Health care is not the only public service to experience reckless ventures into private delivery of key components.

The Auditor General of Ontario (AG) raises numerous questions about costly private delivery of public services in his recent review of Metrolinx, the regional transportation planning body in the Greater Toronto Area.

Among the findings in Jim McCarter’s 2012 annual report –

  • Metrolinx’s Presto Card is among the most expensive transit fare card systems in the world, yet it does little more than substitute as a fare purse.
  • The airport-downtown rail link was delayed after the private partner in the public-private partnership (P3) had to pull out due to questions raised by its financial backers over optimistic ridership projections.

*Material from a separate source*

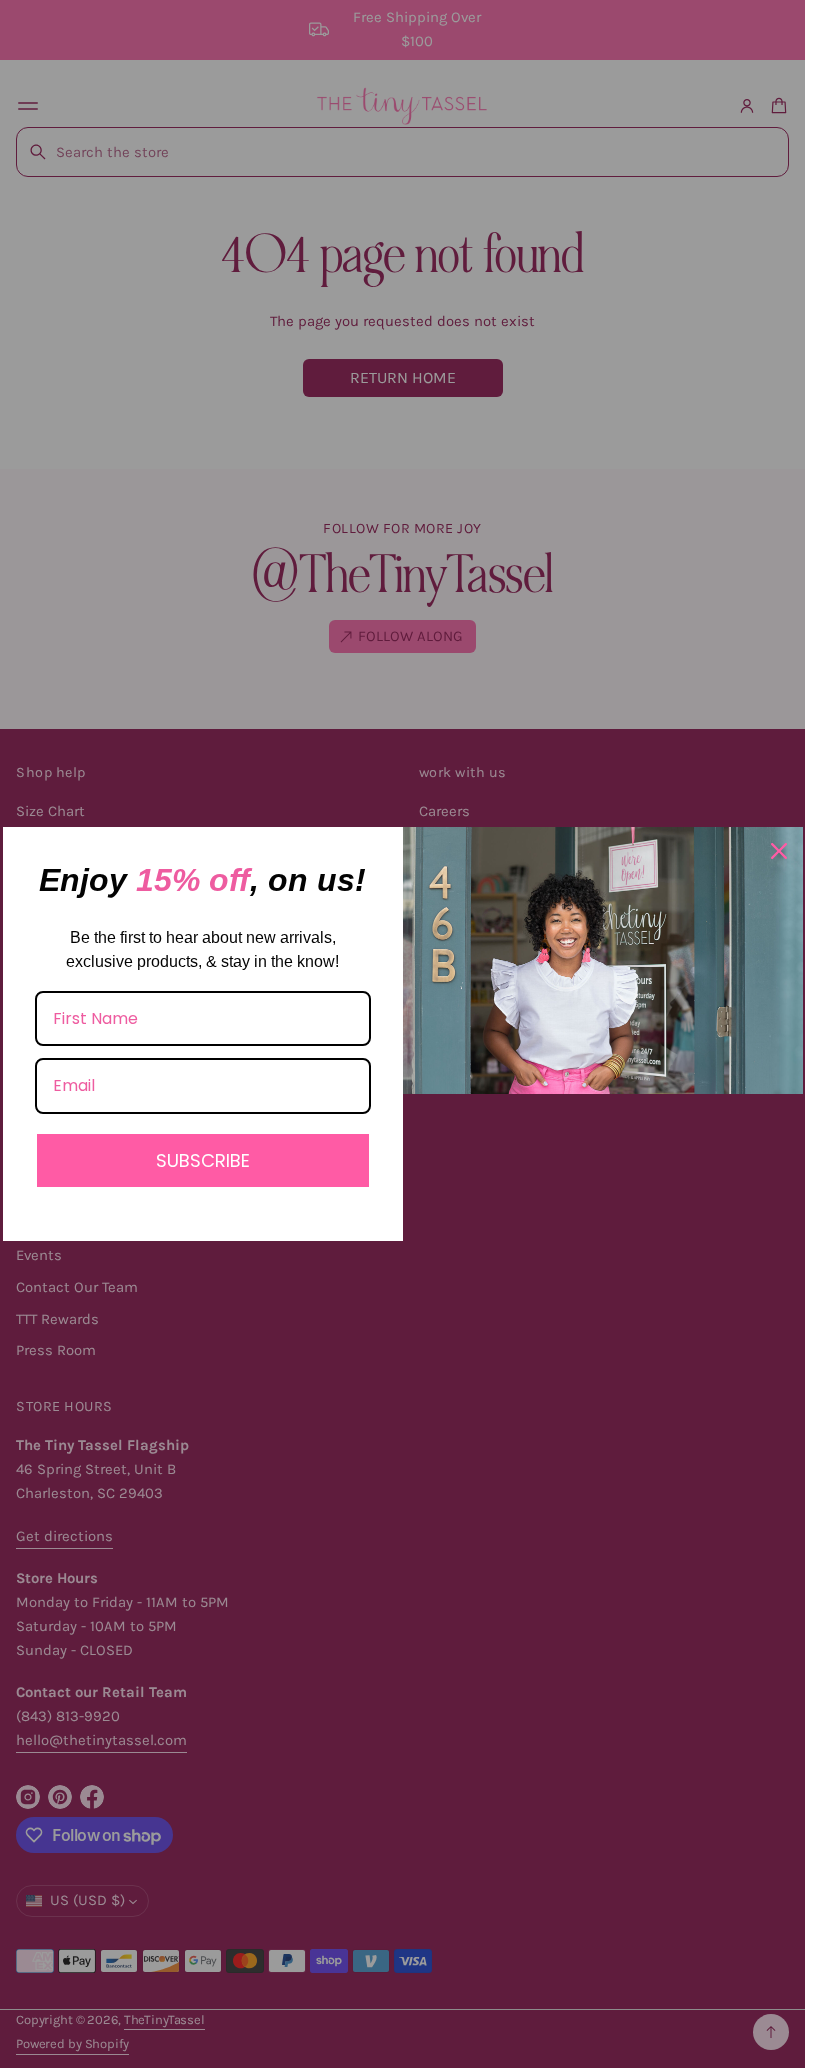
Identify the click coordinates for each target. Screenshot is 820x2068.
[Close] (779, 851)
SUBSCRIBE (203, 1160)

The projected high cost of fares is anticipated to weaken ridership. The P3 was eventually abandoned.
  • Cost have dramatically increased on the Union Station revitalization project – the construction being handled by Vanbots, a division of Carillion Construction, one of the consortium partners presently bidding on the new Kingston hospital to replace that city’s aging mental health facilities.
  • Metrolinx is using the P3 model for a three kilometre spur line that connects to the GO line from the airport. The auditor notes that the P3 option was $22 million more expensive, justified by the now familiar “risk” calculation of $42 million on a $128.6 million project. Like the William Osler Hospital, the auditor raises questions about the methodology used to calculate such risk and justify the more costly option.
  • The consulting firm used to evaluate the risk on the spur line project won the bid to provide engineering and technical advisory services to support planning and procurement for the project.

By now this mess is all beginning to sound very familiar.  

Dalton McGuinty initially ran an election in opposition to Tory plans to build two P3 hospitals in Brampton and Ottawa. In power, he not only signed off on those deals with only superficial changes, but he embarked on more than 30 more such projects in the hospital sector alone. Ontario now represents more than half of all P3 projects in Canada.